(Items from a data source)
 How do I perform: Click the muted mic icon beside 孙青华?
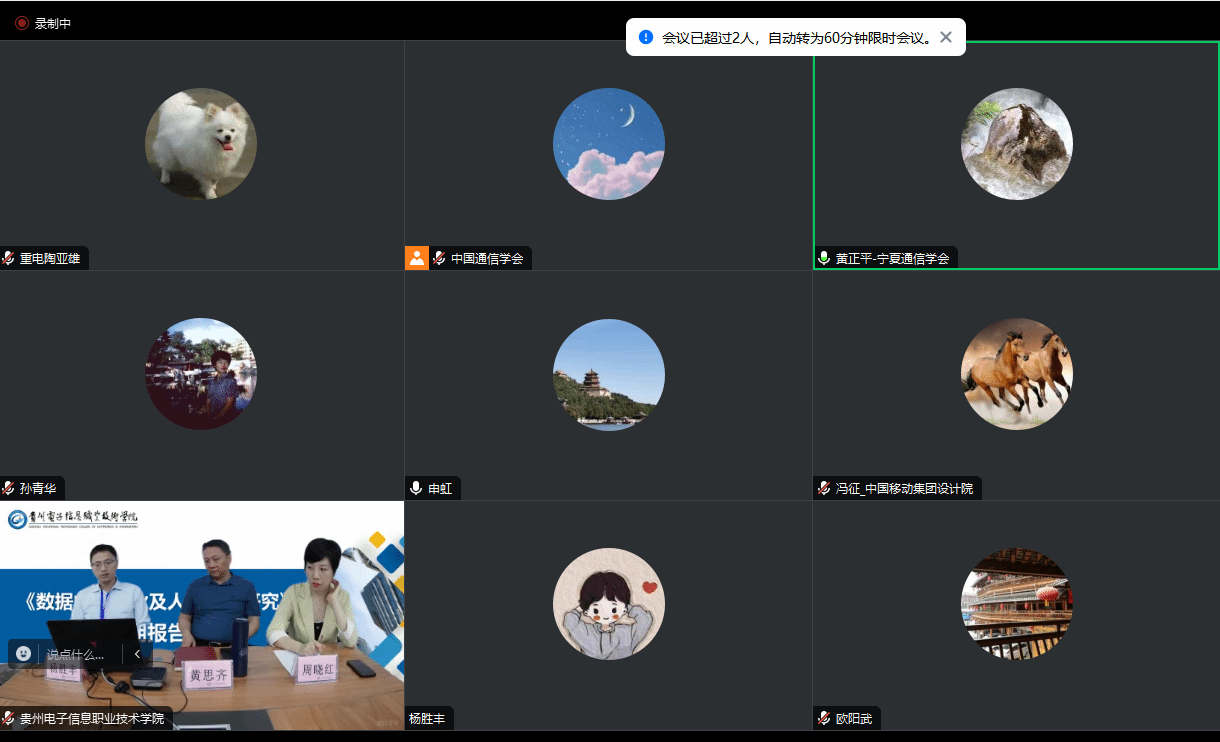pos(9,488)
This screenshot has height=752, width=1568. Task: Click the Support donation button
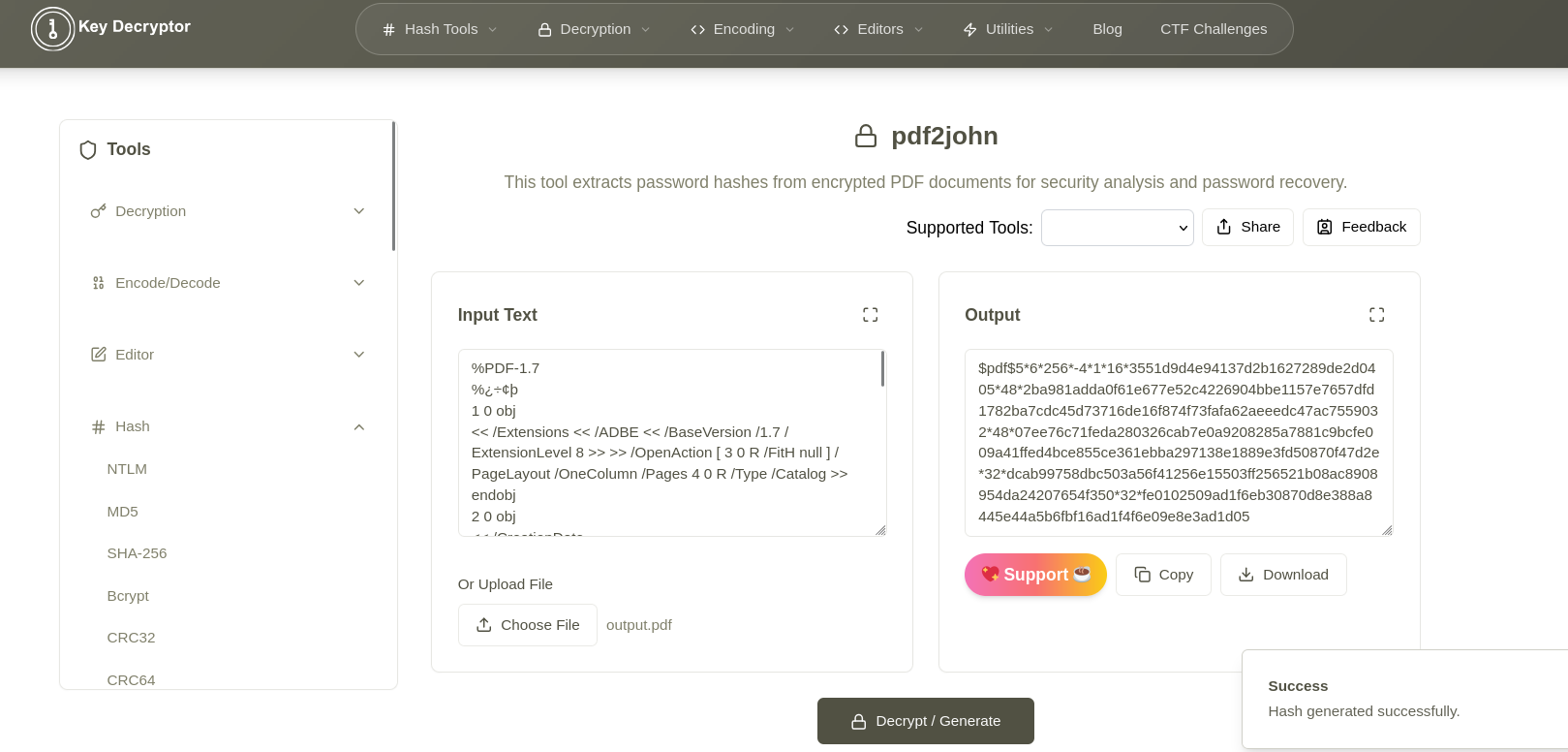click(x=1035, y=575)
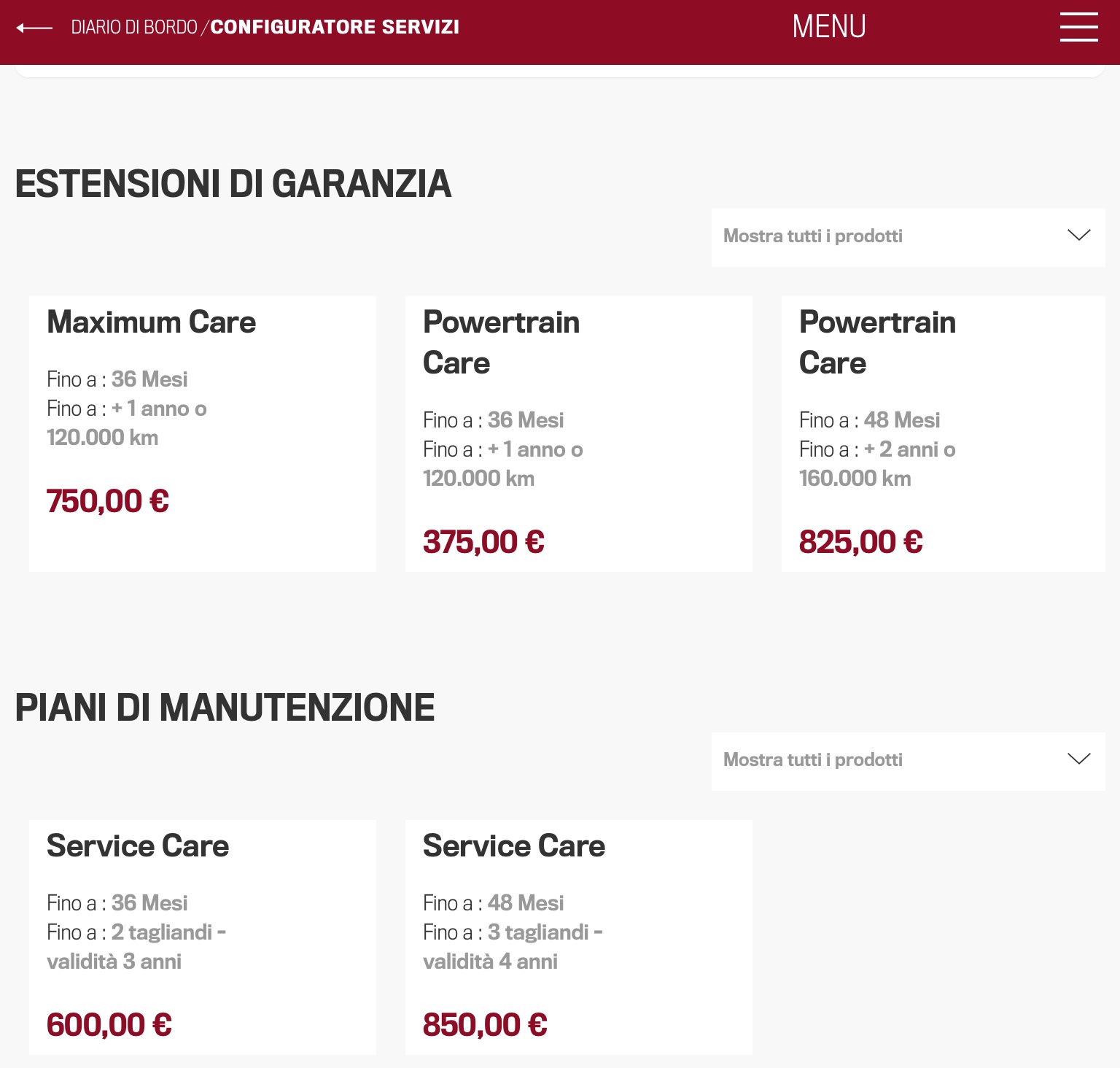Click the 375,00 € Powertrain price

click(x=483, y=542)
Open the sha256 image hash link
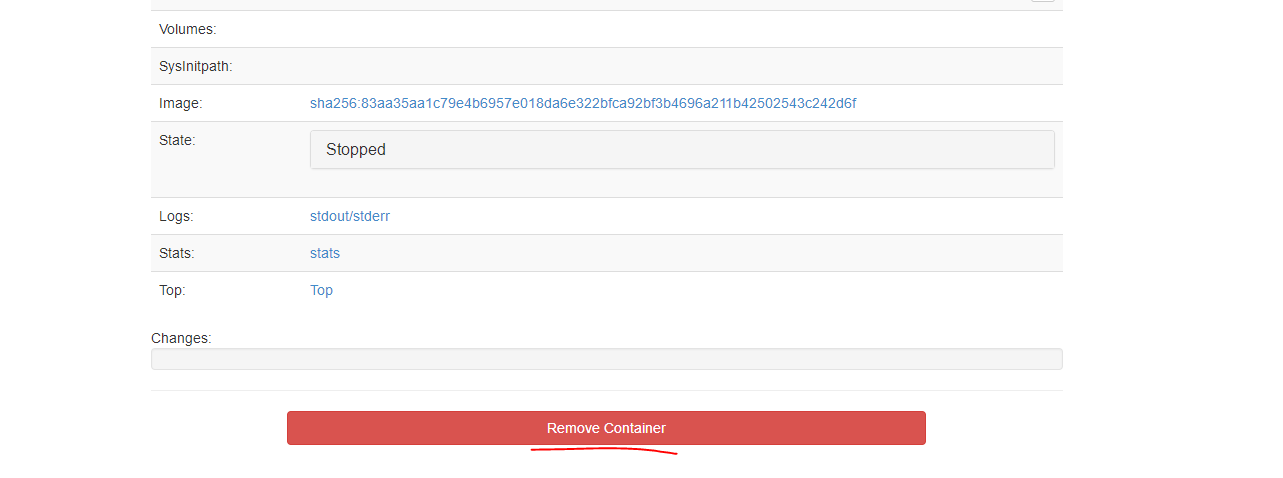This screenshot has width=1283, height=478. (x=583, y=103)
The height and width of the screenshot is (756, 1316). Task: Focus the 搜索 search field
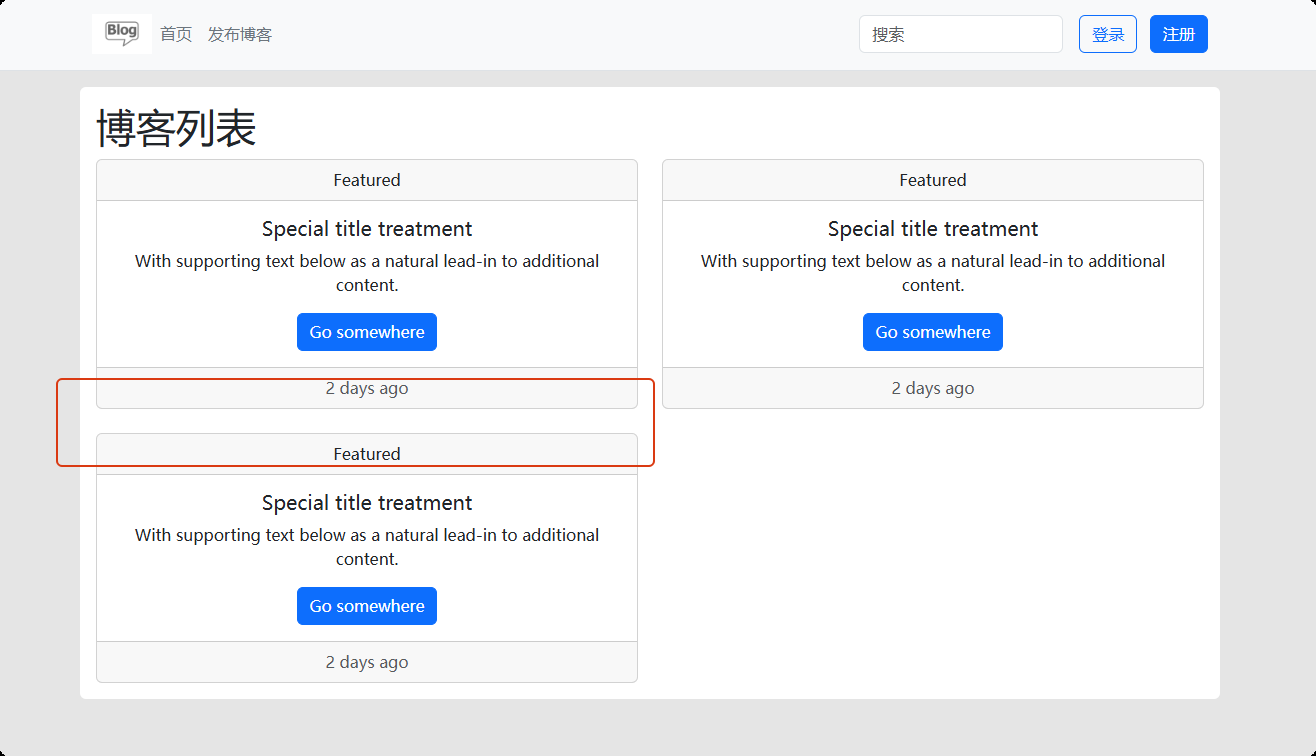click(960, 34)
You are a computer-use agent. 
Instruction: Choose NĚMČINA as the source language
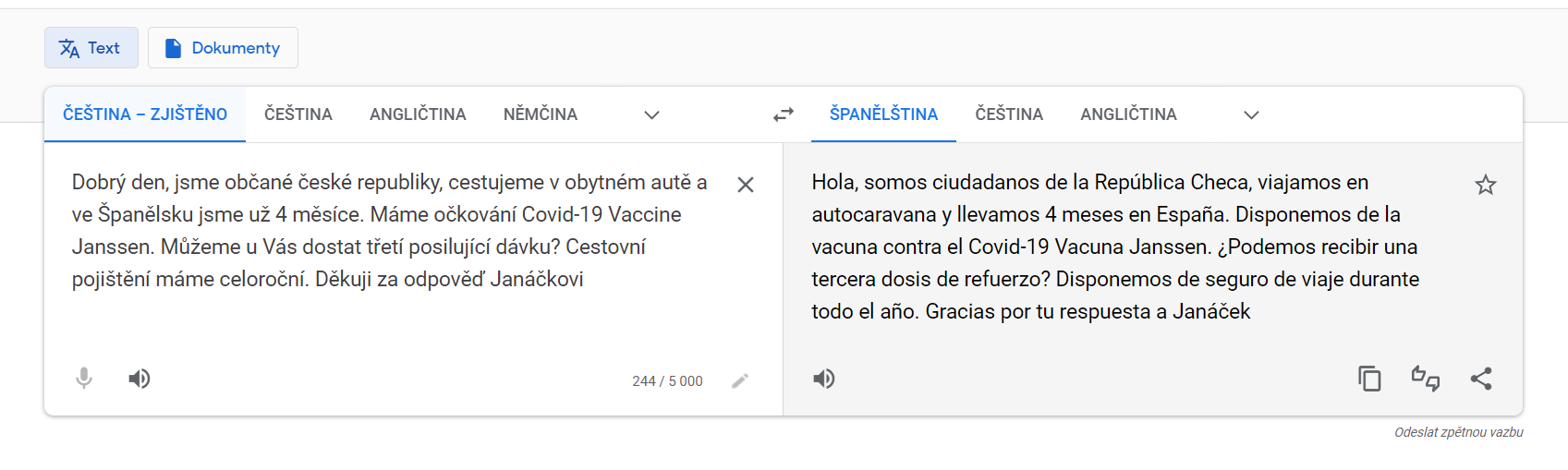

YOUR OBJECTIVE: Where a line contains "This screenshot has height=752, width=1568.", begin there and set down exactly each line through the end of the data above, omitting any pictures.

YOUR SOLUTION:
This screenshot has height=752, width=1568. Task: Click the Support donation button
click(x=1035, y=575)
Click the 375,00 € Powertrain price

click(x=483, y=542)
Open the sha256 image hash link
This screenshot has width=1283, height=478. (x=583, y=103)
The height and width of the screenshot is (756, 1316). Task: Focus the 搜索 search field
click(960, 34)
You are a computer-use agent. 
Instruction: Choose NĚMČINA as the source language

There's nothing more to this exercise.